- Grauże Nowe
- Coordinates: 54°11′46″N 23°04′04″E﻿ / ﻿54.19611°N 23.06778°E
- Country: Poland
- Voivodeship: Podlaskie
- County: Suwałki
- Gmina: Szypliszki

= Grauże Nowe =

Grauże Nowe is a village in the administrative district of Gmina Szypliszki, within Suwałki County, Podlaskie Voivodeship, in north-eastern Poland, close to the border with Lithuania.

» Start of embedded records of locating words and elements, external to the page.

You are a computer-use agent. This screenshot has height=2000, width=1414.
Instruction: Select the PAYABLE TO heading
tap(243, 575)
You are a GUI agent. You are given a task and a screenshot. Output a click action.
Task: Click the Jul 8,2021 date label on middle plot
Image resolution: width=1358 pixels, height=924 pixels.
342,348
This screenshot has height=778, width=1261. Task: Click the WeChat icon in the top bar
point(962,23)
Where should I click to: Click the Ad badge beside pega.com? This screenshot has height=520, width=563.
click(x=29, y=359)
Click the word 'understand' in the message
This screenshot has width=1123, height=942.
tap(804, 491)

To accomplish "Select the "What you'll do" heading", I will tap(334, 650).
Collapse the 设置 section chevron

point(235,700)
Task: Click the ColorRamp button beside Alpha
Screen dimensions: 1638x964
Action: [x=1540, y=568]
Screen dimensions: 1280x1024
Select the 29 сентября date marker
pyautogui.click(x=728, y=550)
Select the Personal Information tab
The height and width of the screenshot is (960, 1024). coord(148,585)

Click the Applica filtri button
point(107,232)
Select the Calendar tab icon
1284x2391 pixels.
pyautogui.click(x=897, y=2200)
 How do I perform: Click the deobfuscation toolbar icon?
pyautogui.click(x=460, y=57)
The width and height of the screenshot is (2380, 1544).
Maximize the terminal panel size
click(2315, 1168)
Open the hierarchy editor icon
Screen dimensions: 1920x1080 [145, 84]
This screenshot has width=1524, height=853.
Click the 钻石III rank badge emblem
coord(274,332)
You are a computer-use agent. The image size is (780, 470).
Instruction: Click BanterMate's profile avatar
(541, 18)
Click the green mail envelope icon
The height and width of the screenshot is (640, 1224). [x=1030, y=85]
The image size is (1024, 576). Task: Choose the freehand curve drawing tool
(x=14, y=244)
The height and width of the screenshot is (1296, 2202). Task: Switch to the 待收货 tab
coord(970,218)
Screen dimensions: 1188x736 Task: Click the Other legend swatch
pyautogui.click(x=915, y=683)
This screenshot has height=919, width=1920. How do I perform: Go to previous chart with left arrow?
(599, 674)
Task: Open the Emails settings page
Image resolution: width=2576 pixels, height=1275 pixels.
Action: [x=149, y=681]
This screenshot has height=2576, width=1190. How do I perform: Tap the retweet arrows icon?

The towns nearest to it are Grauże Stare, Lipowo, Klonorejść, and Kaletnik. Its name probably comes from the Lithuanian word gražus, meaning 'beautiful'; 'nowe' means 'new' in Polish. The village is considered beautiful because of a scenic lake, Grauże; about 10 meters away from the lake is a resort.

==Notable people==
Notable people born in, living in, or otherwise associated with Grauże Nowe include:
- Stanisław Kimszal, anti-Nazi partisan in World War II and leader of the Związek Inwalidów Wojennych Rzeczypospolitej Polskiej (Association of Disabled War Veterans of the Republic of Poland) in the West Pomeranian Voivodeship from 1980 until his death in 2018, born on 2 June 1924 in Grauże Nowe.